Posterior distribution
Posterior distribution: scatter plot illustrating samples drawn from the posterior distribution using an Adaptive Metropolis-Hastings sampler

Once the posterior distribution has been sampled, the next step is to analyse it to extract statistical summaries, draw meaningful conclusions and make informed predictions. This analysis often includes estimating quantities such as means, variances and credible intervals, as well as visualising the results to better understand the underlying uncertainty and parameter correlations. The below figure illustrates our belief about the individual model parameters, with the shaded region representing the 95% credible interval.

Marginal distribution
Marginal distribution: Depicts our belief about the individual model parameters given the observed data. The shaded region represents the 95% credible interval.

Posterior Predictive Distribution

The posterior distribution represents our belief about the model parameters given the observed data. By utilising this information in downstream design tasks, it is possible to quantify the uncertainty in our simulations and models, thereby enhancing design robustness.

By propagating the uncertainty in the model parameters forward through the model, we gain insight into the uncertainty in our predictions. For example, if the objective is to determine the stress in a component at a specific strain value, a standard approach would return a single deterministic estimate. In contrast, a probabilistic approach provides a distribution of the stress, offering a much deeper understanding of the range of potential outcomes.

Posterior Predictive Distribution
Posterior Predictive Distribution: The distribution of model predictions, accounting for uncertainty in the model parameters. We have only considered parameter uncertainty, but it is also possible to account for model uncertainty to capture a more comprehensive range of potential outcomes.

Why are density values omitted?

Probability density values are omitted from posterior plots to emphasise the shape of the distribution, focussing attention on high-probability regions and the relative likelihood of parameter values. Absolute density values offer little interpretive value, as posterior densities are often normalised and primarily used for comparison.

Conclusion

Given experimental data from a uniaxial tensile test of a material specimen, we hypothesised that the material response could be described by a linear elastic-perfectly plastic material model. To determine the model parameters, we initially employed conventional optimisation techniques to minimise an error function quantifying the discrepancy between the observed data and the model predictions. However, this approach yields point estimates of the parameters, which can create a false sense of certainty and potentially lead to significant consequences in downstream design tasks.

To address this issue, we employed a Bayesian framework to infer the parameters in the material model, while accounting for noise in the experimental observations. Bayesian inference provides an estimate of the posterior distribution of the model parameters rather than deterministic point estimates. Learning comes from two sources: (1) the evidence provided by the observed data and (2) prior knowledge about the likely values of the model parameters.
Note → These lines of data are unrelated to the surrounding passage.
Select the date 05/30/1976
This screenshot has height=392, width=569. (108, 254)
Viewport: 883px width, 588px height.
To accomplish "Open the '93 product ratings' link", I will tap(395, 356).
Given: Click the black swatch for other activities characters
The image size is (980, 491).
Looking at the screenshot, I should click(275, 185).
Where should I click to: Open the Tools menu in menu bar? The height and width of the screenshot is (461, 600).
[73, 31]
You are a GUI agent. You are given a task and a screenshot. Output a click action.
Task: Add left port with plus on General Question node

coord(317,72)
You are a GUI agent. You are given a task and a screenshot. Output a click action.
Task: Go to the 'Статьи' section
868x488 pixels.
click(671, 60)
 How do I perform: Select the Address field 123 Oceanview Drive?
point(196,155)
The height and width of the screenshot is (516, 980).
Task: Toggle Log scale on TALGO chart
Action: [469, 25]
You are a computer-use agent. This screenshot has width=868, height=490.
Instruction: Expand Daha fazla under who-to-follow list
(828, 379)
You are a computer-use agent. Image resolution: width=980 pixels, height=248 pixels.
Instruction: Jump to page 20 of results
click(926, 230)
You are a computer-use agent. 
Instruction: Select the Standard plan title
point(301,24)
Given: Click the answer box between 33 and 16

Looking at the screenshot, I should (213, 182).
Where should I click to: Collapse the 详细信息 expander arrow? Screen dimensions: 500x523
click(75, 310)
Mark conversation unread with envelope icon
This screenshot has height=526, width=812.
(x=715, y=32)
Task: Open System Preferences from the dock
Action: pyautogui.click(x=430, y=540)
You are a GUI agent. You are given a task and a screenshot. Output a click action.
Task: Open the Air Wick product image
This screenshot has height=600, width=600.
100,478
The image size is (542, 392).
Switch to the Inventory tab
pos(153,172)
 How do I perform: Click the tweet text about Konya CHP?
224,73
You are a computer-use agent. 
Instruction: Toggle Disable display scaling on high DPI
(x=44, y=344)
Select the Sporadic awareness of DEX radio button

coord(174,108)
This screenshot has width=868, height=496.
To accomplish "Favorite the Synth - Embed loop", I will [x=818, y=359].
We approximated the posterior using an Adaptive Metropolis-Hastings sampler and demonstrated how this information can be applied to downstream design tasks to quantify uncertainty in predictions (e.g., numerical simulations). A Bayesian approach provides a rigorous framework for designing under uncertainty, offering a deeper understanding of the uncertainty in our predictions and safeguarding against overconfidence.

Finally, it is important to remember that when fitting a model to data, errors exist in both the data and the model. In the presented example, we have only accounted for errors in the data, while neglecting potential inaccuracies in the model itself.